"Oh! s'écria-t-elle, que ne puis-je réellement vous faire comprendre les sentiments dont mon esprit s'enflamme par l'espoir de rejeter cette dépouille terrestre, ce misérable corps, qui n'est plus capable d'obéir aux libres impulsions de mon âme, mais qui a été dégradé par les chaînes et les flagellations d'un maître romain!" Alors, devenue furieuse par le souvenir des cruels traitements qu'elle avait soufferts, elle ajouta avec emportement: "Pourquoi l'arme de la vengeance n'est-elle pas entre mes mains, et que ne puis-je arracher la vie au tyran Marcus Lélius et à sa fille!

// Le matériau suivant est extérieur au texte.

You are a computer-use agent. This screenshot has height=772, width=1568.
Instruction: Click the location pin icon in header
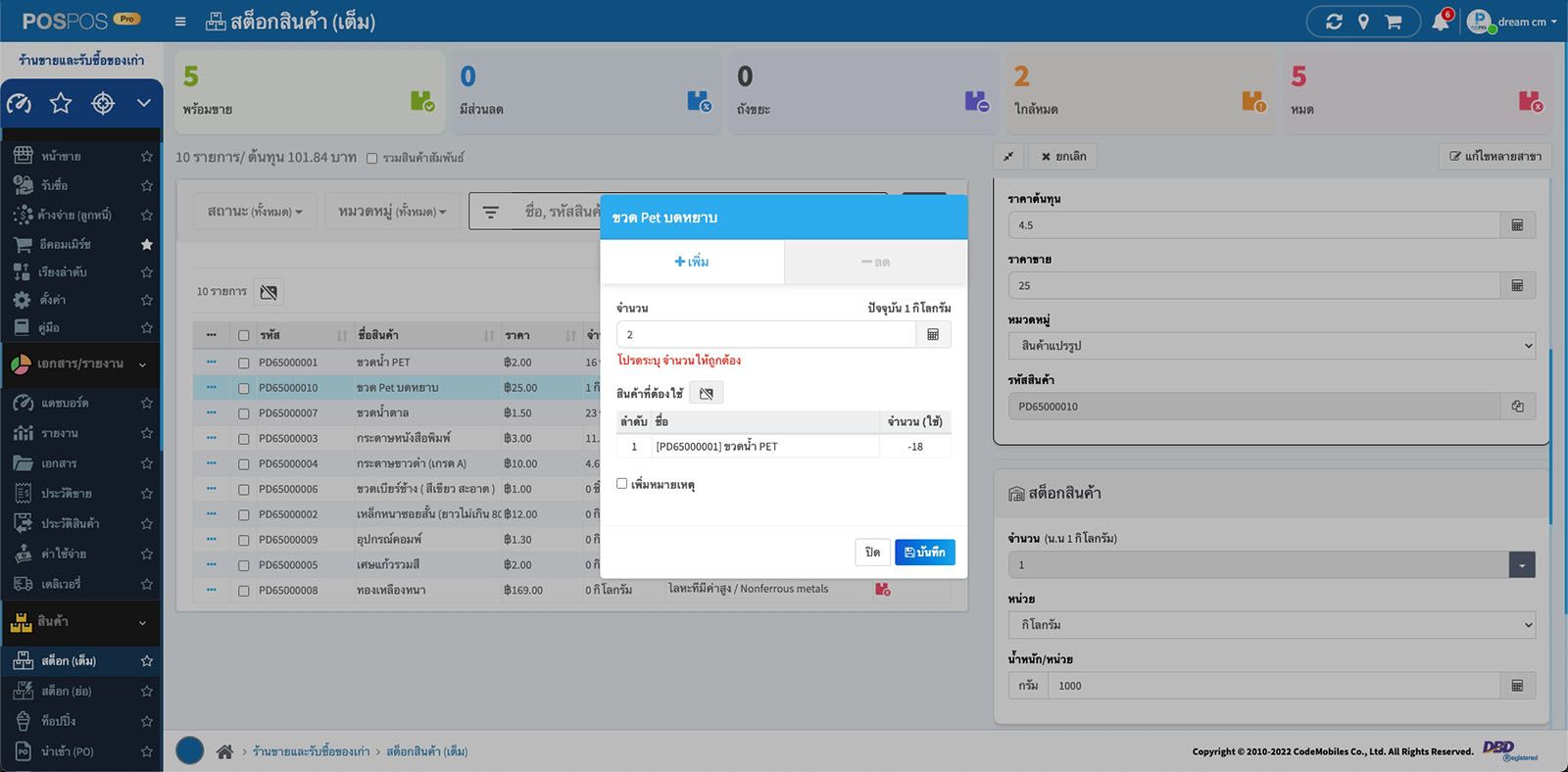click(1363, 22)
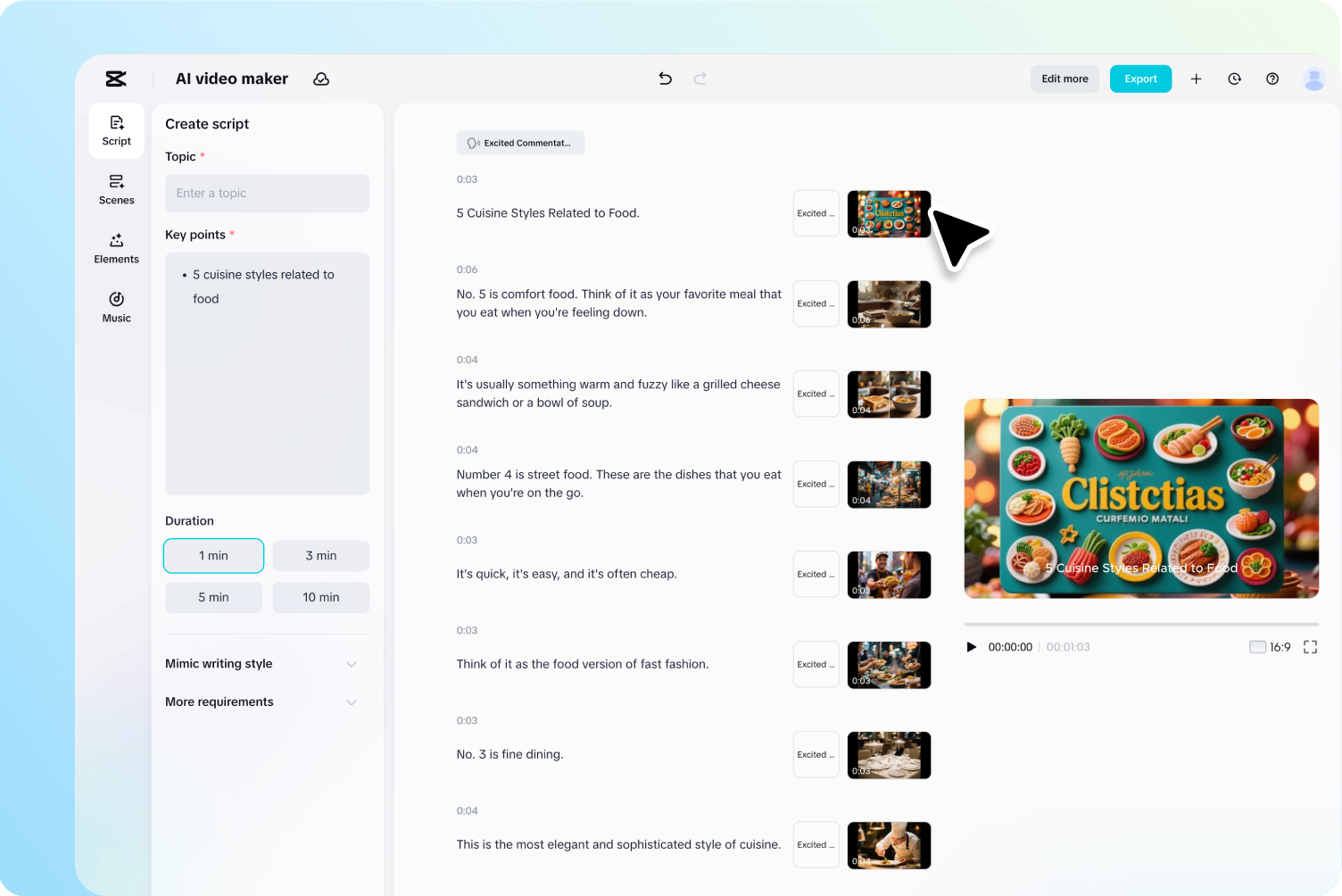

—Tu ne voudrais assurément pas commettre le crime abominable d'un meurtre!" dit Susanne en frissonnant, et en détournant ses regards de la terrible expression qui animait les yeux flamboyants d'Alda.

"Si! je voudrais être vengée de ces ennemis de mon pays, même quand je serais condamnée à payer, un moment après, ma vengeance d'une mort pleine de tortures; car la mort est pour moi une nouvelle vie, et je puis sans une plainte supporter les tortures. Oui, j'ai prouvé aujourd'hui même à ces barbares Romains que je puis endurer les pires effets de leur méchanceté sans qu'il m'échappe un cri!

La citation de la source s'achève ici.